EXCERPT PROVIDED >>
────────────────────────────────────────

By Tess Macallan, Journalist, Energy Magazine
Wind energy generation is a vital part of Australia’s electricity system and the second largest contributor to the clean energy transition. However, end-of-life wind turbines can have a significant environmental impact. A new report from the Clean Energy Council (CEC) explores the reuse, repurposing and recycling of wind turbines, highlighting how industry and governments must work collaboratively to develop circular solutions.
Although wind energy generation is generally regarded as environmentally friendly, it is not devoid of environmental impact. As the CEC’s report, Winding Up: Decommissioning, Recycling and Waste Management of Australian Wind Turbines, points out, wind turbines can leave a considerable amount of waste in their wake once they reach end-of-life.
The question of how to handle waste generated by wind generation has become increasingly pertinent in recent years, as many of Australia’s early wind farms approach retirement. There are currently 31 Australian wind farms over 15 years old, equating to a total of 599 wind turbines approaching the end of their design life1. A majority of older turbines are located in Western Australia, South Australia and Victoria.

────────────────────────────────────────

RECORDED INFORMATION >>
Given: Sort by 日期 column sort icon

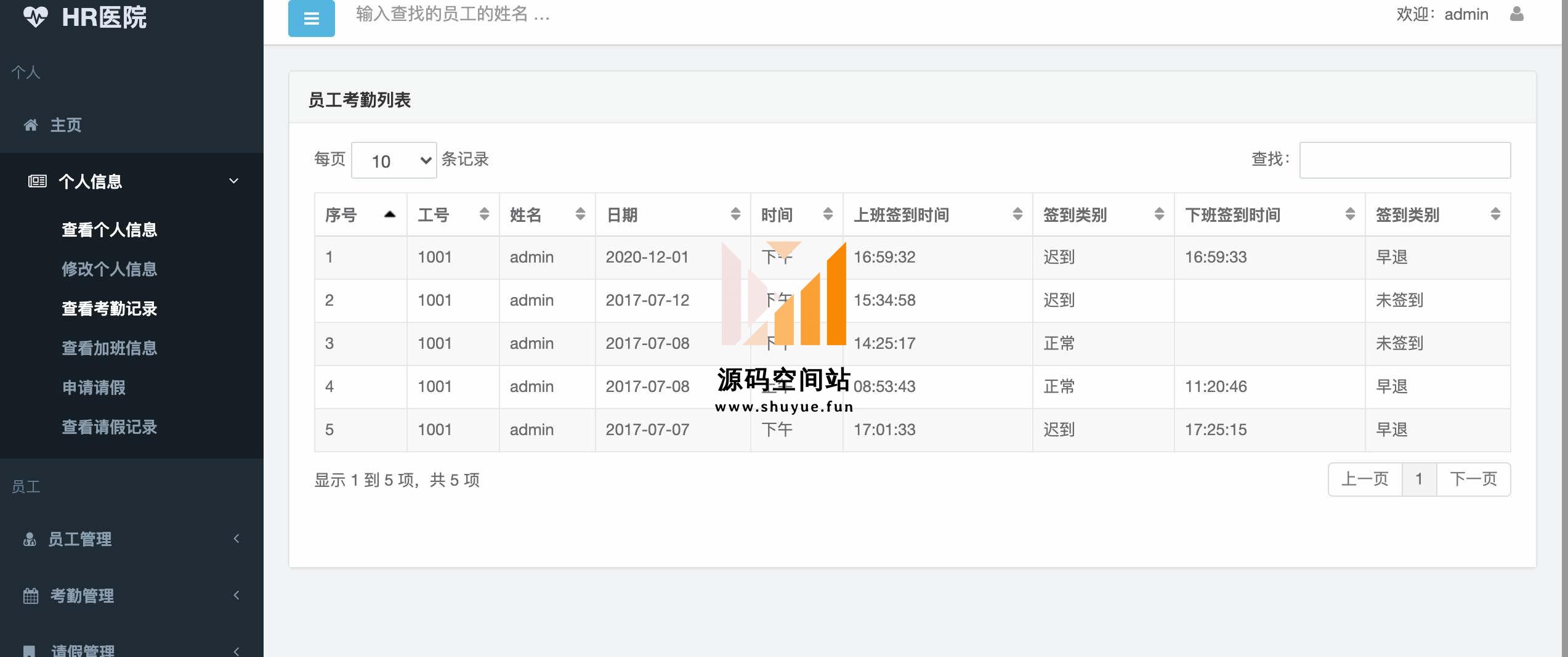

────────────────────────────────────────

WORK TO DO >> From the article on wind turbine waste, reproduce word for word the passage starting at "By Tess Macallan, Journalist, Energy" and ending at "they reach end-of-life.".

TASK SOLUTION >>
By Tess Macallan, Journalist, Energy Magazine
Wind energy generation is a vital part of Australia’s electricity system and the second largest contributor to the clean energy transition. However, end-of-life wind turbines can have a significant environmental impact. A new report from the Clean Energy Council (CEC) explores the reuse, repurposing and recycling of wind turbines, highlighting how industry and governments must work collaboratively to develop circular solutions.
Although wind energy generation is generally regarded as environmentally friendly, it is not devoid of environmental impact. As the CEC’s report, Winding Up: Decommissioning, Recycling and Waste Management of Australian Wind Turbines, points out, wind turbines can leave a considerable amount of waste in their wake once they reach end-of-life.